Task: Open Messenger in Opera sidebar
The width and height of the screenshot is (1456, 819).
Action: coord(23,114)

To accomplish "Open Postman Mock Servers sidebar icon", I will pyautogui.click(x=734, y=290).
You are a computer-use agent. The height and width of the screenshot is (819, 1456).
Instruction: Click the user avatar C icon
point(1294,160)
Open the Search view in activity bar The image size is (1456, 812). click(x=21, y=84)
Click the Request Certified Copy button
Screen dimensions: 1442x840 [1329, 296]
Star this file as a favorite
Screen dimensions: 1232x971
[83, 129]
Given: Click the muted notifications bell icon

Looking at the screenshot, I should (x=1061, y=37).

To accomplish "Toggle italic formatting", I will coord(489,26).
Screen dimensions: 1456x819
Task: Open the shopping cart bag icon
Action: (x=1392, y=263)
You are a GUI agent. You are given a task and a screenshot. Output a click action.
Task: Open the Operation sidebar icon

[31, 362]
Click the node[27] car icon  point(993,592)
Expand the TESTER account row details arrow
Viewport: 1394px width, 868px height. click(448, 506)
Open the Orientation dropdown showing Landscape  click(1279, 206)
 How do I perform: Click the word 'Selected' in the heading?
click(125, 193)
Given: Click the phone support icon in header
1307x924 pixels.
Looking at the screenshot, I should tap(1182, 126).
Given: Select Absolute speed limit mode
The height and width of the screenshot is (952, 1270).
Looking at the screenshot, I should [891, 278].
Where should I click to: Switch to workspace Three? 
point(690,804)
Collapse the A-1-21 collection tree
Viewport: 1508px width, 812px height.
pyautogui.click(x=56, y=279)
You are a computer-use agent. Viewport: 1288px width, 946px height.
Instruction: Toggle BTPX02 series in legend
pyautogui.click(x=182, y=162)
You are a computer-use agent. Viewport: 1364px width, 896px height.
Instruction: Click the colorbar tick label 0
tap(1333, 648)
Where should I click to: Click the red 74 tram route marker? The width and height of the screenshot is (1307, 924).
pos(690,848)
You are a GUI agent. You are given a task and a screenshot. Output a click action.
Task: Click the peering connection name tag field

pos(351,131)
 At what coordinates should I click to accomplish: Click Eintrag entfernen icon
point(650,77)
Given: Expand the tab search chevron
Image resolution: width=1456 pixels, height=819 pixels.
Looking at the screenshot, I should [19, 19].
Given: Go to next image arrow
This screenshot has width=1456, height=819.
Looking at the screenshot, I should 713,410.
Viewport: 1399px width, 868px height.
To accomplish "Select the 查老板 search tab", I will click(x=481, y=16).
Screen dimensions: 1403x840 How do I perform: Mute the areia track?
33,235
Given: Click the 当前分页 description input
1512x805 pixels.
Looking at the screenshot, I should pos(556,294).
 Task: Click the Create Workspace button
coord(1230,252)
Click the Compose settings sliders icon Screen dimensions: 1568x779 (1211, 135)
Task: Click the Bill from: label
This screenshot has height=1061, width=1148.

____________

Task goal — Transcribe each record exactly. Leave nothing out.

Exercise response —
Task: Open Messenger in Opera sidebar
The width and height of the screenshot is (1456, 819).
Action: coord(23,114)

To accomplish "Open Postman Mock Servers sidebar icon", I will pyautogui.click(x=734, y=290).
You are a computer-use agent. The height and width of the screenshot is (819, 1456).
Instruction: Click the user avatar C icon
point(1294,160)
Open the Search view in activity bar The image size is (1456, 812). click(x=21, y=84)
Click the Request Certified Copy button
Screen dimensions: 1442x840 [1329, 296]
Star this file as a favorite
Screen dimensions: 1232x971
[83, 129]
Given: Click the muted notifications bell icon

Looking at the screenshot, I should (x=1061, y=37).

To accomplish "Toggle italic formatting", I will coord(489,26).
Screen dimensions: 1456x819
Task: Open the shopping cart bag icon
Action: (x=1392, y=263)
You are a GUI agent. You are given a task and a screenshot. Output a click action.
Task: Open the Operation sidebar icon

[31, 362]
Click the node[27] car icon  point(993,592)
Expand the TESTER account row details arrow
Viewport: 1394px width, 868px height. click(448, 506)
Open the Orientation dropdown showing Landscape  click(1279, 206)
 How do I perform: Click the word 'Selected' in the heading?
click(125, 193)
Given: Click the phone support icon in header
1307x924 pixels.
Looking at the screenshot, I should tap(1182, 126).
Given: Select Absolute speed limit mode
The height and width of the screenshot is (952, 1270).
Looking at the screenshot, I should [891, 278].
Where should I click to: Switch to workspace Three? 
point(690,804)
Collapse the A-1-21 collection tree
Viewport: 1508px width, 812px height.
pyautogui.click(x=56, y=279)
You are a computer-use agent. Viewport: 1288px width, 946px height.
Instruction: Toggle BTPX02 series in legend
pyautogui.click(x=182, y=162)
You are a computer-use agent. Viewport: 1364px width, 896px height.
Instruction: Click the colorbar tick label 0
tap(1333, 648)
Where should I click to: Click the red 74 tram route marker? The width and height of the screenshot is (1307, 924).
pos(690,848)
You are a GUI agent. You are given a task and a screenshot. Output a click action.
Task: Click the peering connection name tag field

pos(351,131)
 At what coordinates should I click to accomplish: Click Eintrag entfernen icon
point(650,77)
Given: Expand the tab search chevron
Image resolution: width=1456 pixels, height=819 pixels.
Looking at the screenshot, I should [19, 19].
Given: Go to next image arrow
This screenshot has width=1456, height=819.
Looking at the screenshot, I should 713,410.
Viewport: 1399px width, 868px height.
To accomplish "Select the 查老板 search tab", I will click(x=481, y=16).
Screen dimensions: 1403x840 How do I perform: Mute the areia track?
33,235
Given: Click the 当前分页 description input
1512x805 pixels.
Looking at the screenshot, I should pos(556,294).
 Task: Click the Create Workspace button
coord(1230,252)
Click the Compose settings sliders icon Screen dimensions: 1568x779 (1211, 135)
Task: Click the Bill from: label
This screenshot has height=1061, width=1148.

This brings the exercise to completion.